Compounding the investigation is that the mummy’s torso has recently been torn open. Was there something stored inside the mummy worth killing for? This discovery is made by intern-of-the-week Daisy, Sweets’ obnoxiously perky girlfriend. If you’ll recall, Brennan laid the smack down on her last season for being well…obnoxious. But Sweets begs her to give her another chance so Brennan agrees to give her a 24-hour probationary period. Man do I wish she had not made that decision. Once again, I still don’t understand why the writers insist on revolving the interns every week. Why can’t they just pick one, preferably Wendell, and make him permanent, so they can start building a character? Ugh.

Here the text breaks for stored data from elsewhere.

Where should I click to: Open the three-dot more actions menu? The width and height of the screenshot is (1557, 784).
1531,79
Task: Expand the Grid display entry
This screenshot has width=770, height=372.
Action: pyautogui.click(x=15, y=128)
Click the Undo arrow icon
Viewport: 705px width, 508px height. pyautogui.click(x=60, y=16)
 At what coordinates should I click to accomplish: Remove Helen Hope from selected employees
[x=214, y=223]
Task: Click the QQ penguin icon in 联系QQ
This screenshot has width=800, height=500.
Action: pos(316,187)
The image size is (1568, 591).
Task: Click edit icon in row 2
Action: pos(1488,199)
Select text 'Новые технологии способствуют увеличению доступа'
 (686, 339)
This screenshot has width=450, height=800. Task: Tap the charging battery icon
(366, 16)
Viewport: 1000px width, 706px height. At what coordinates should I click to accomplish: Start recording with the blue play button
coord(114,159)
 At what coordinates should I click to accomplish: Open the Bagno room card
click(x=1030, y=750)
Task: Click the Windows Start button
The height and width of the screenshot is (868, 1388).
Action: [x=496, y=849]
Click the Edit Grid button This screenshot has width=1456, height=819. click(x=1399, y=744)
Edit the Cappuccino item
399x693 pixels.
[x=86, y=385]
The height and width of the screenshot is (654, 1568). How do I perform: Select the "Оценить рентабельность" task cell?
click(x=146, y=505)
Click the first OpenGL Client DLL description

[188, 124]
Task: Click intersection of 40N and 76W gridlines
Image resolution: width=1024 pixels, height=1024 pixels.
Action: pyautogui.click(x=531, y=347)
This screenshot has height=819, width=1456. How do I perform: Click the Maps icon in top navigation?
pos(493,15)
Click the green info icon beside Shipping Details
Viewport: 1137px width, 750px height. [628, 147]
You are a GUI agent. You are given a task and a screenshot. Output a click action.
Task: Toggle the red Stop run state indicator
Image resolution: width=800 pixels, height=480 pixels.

Regardless, obnoxious Daisy actually does some solid work. She notices “malformations of the skeleton and skull,” which, coupled with the fact that the male mummy was decapitated causes Bones to display a rare instance of jubilance in the workplace. She’s practically giddy as a schoolgirl, excitedly waxing about how important a discovery this could be and how she could be on the cover of some anthropology magazine (that no one probably reads but let the poor woman have her moment). It’s really fun to see her excited like this, to show that she’s just as capable of being geeky and ridiculous as the rest of us…when she allows herself to be.
A little more investigating and Brennan determines that the mummy is the same one that is on loan to the Jeffersonian from the Egyptian government. So once again, she must investigate her own people (she had to do it in an episode from a couple of seasons ago, I think three). She and Booth go to talk to the curator…except the curator is missing.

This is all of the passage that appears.